Le remembrement s’achève avec l’achat d’un terrain de 1 ha 49 a 10 ca à Mme Compte: veuve Chalimbaud demeurant lieu du Pont de Chêne, le 6 décembre 1966.
À cette date, on peut alors remarquer que le « Domaine des Hotteaux » est à nouveau unifié et ressemble – dans sa configuration – pratiquement à ce qu’il était il y a 700 ans.
Depuis, il n’a pas subi de modifications dans ses formes et superficie puisque : le 14 janvier 1974, par devant Maître Chaine, Notaire, M. Alexandre Bonjean, propriétaire-exploitant, et son épouse demeurant à Brindas « Domaine des Hotteaux » d’une part, M. Denis Finaz, agissant au nom et pour le compte de la Société Lyonnaise de Construction (S.L.C.) – ladite Société agissant en qualité de gérant de la S.C.1. « Domaine des Hotteaux » d’autre part, ont contracté vente dudit Domaine dans son intégralité comprenant notamment: 3 maisons d’habitations bourgeoises et un terrain de 67 ha 33 a 91 ca.
A cette époque, l’affaire « des Hotteaux » défraya la chronique puisque le P.O.S., qui autorisait alors la construction sur le domaine dans son intégralité, fut remis en cause, puis finalement annulé par le Tribunal Administratif de Lyon, le 15 juin 1976.
Le nouveau P.O.S., élaboré sous le mandat de M. Solente, conserve aux « Hotteaux » sa vocation première de terre agricole. Actuellement, le domaine est loué à la S.A.F.E.R. par bail emphytéotique avec rétrocession aux agriculteurs pour 44 ha, le reste étant loué à titre précaire. Quant au château, vendu par la S.L.C., il est actuellement propriété de particuliers. Le patrimoine foncier du Domaine des Hotteaux est donc à nouveau reconstitué.

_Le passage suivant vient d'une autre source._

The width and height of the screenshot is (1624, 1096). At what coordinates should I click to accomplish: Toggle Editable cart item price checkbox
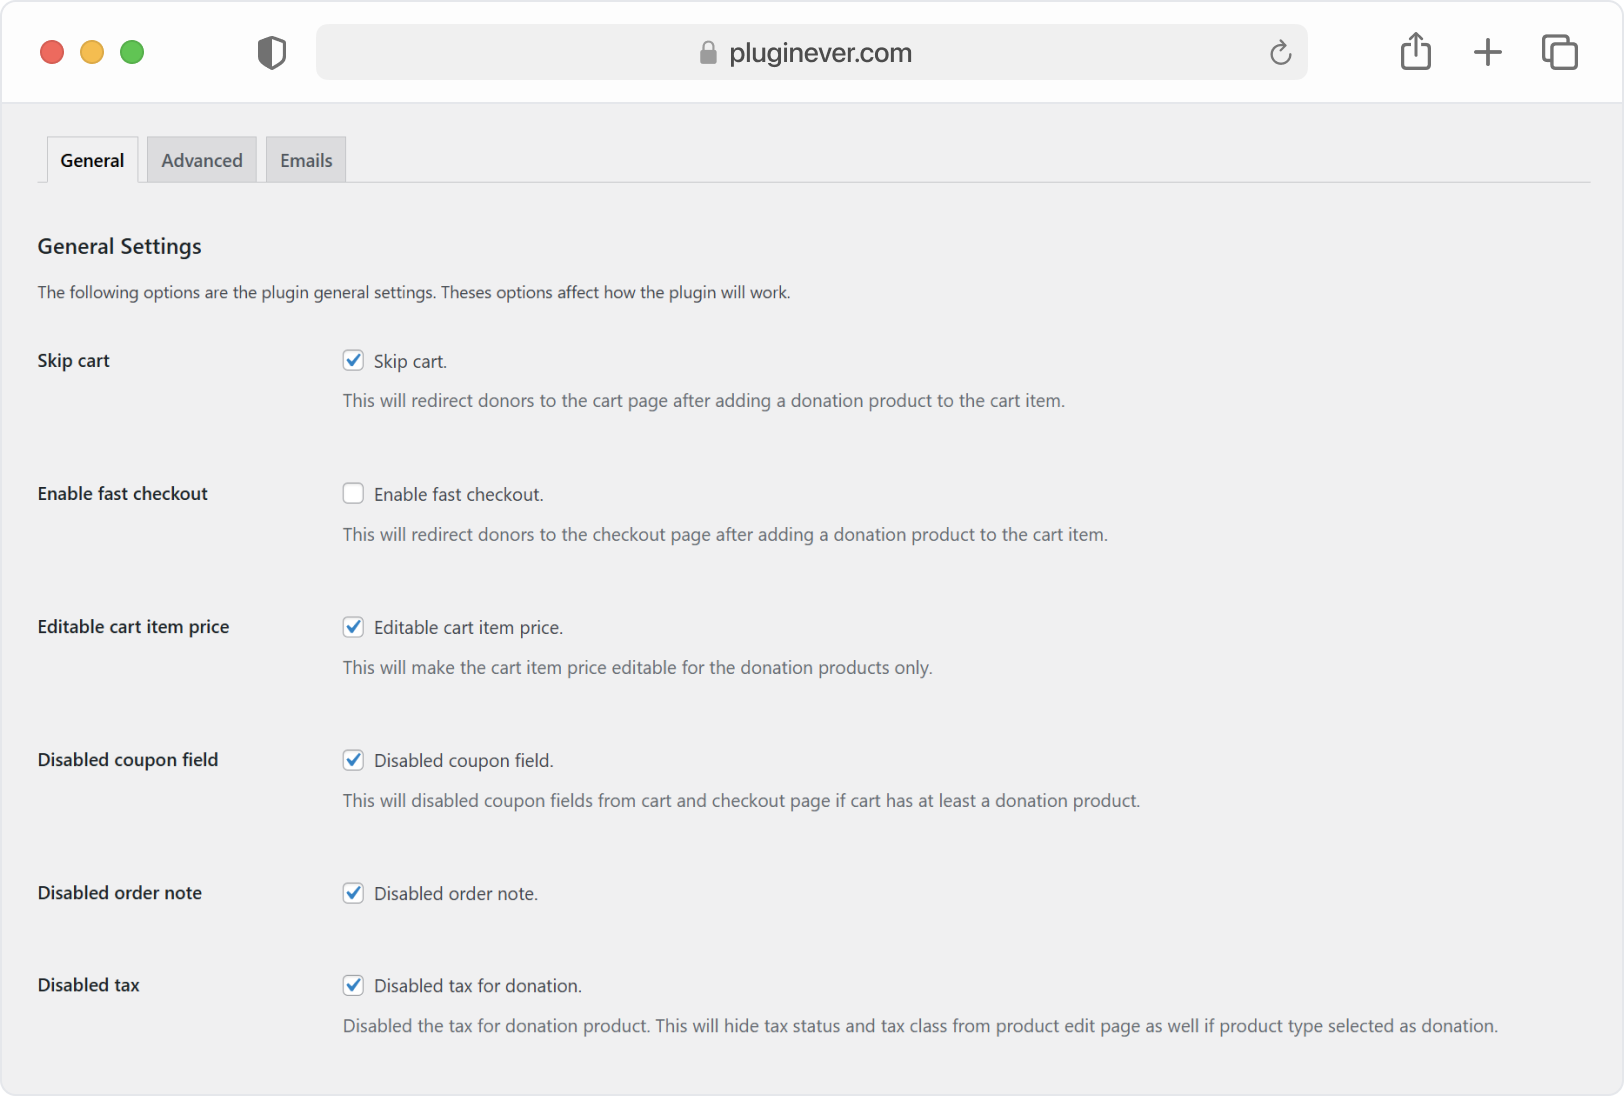[353, 627]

Félicitons nous en et souhaitons qu’il le demeure longtemps encore et puisse servir d’exemple pour éviter les erreurs du passé en matière de sauvegarde du milieu naturel.
La terre n’est-elle pas, en effet, l’une des valeurs fondamentales que nous devons préserver avec détermination contre les agressions permanentes de notre société urbanisante et vorace.
Il fut un temps où « habiter Brindas » n’était pas particulièrement valorisant, mais gageons que – dans un proche avenir – on pourra dire : « Ce sont des Brindasiens, ils ont su préserver la « Terre des Hotteaux ».